In this part of the battle the young soldier acts extremely bravely, trying to halt the retreat by encouraging the men, and then by raising the flag high.

The images are all somewhat familiar. The regiment is likened to a machine running down, and also to an animal "vicious" and "wolflike." It is also compared to a broom, an image that was used in Chapter 18 when the officer "spoke of the regiment as if he referred to a broom. Some part of the woods needed sweeping, perhaps, and he merely indicated a broom in a tone properly indifferent to its fate." Now the unimportant broom has become terribly aggressive as the young soldier thinks to himself "that if the enemy was about to swallow the regimental broom as a large prisoner, it could at least have the consolation of going down with bristles forward." The image of the young lieutenant as a baby is also familiar. In Chapter 19, for example, there is reference to his "infantile features" and the "soft and childlike curve" of his lips.


CHAPTER 21

When the enemy troops pulled back, the 304th regiment returned to its own lines. But to their surprise, the veterans who were waiting there made fun of them. "Goin' home now, boys?" The youth was furious, and some of the men challenged the veterans to fights, but most of them hung their heads. As the youth looked around, he realized that they had not in fact covered much ground, and that the engagement had not lasted very long. He was annoyed at his comrades, although he took pleasure in the way he had conducted himself.

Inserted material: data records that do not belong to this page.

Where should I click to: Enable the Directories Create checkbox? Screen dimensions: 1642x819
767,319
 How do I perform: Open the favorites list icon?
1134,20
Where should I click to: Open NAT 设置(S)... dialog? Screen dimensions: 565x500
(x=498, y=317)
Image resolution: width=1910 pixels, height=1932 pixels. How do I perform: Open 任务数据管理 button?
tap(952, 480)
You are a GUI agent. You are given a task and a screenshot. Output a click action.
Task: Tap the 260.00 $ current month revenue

The general who had called them mule drivers galloped up, and began to yell at Colonel MacChesnay. "If your men had gone a hundred feet farther you would have made a great charge, but as it is-what a lot of mud diggers you've got anyway!" The colonel seemed ready to argue with him, but instead he shrugged his shoulders and said that they had fought as well as they could. The lieutenant insisted to the colonel that the boys had put up a good fight, but the colonel brushed him away.

Fleming and Wilson were talking together when another soldier came up to tell them that Lieutenant Hasbrouck had praised them both to the colonel. The colonel had asked who carried the flag, and the lieutenant had told him "That's Flemin', an' he's a jim-hickey." He added that Wilson had headed the charge the whole time. "They deserve t' be major generals," the colonel said. The two delighted friends thought that both the colonel and the lieutenant were terrific.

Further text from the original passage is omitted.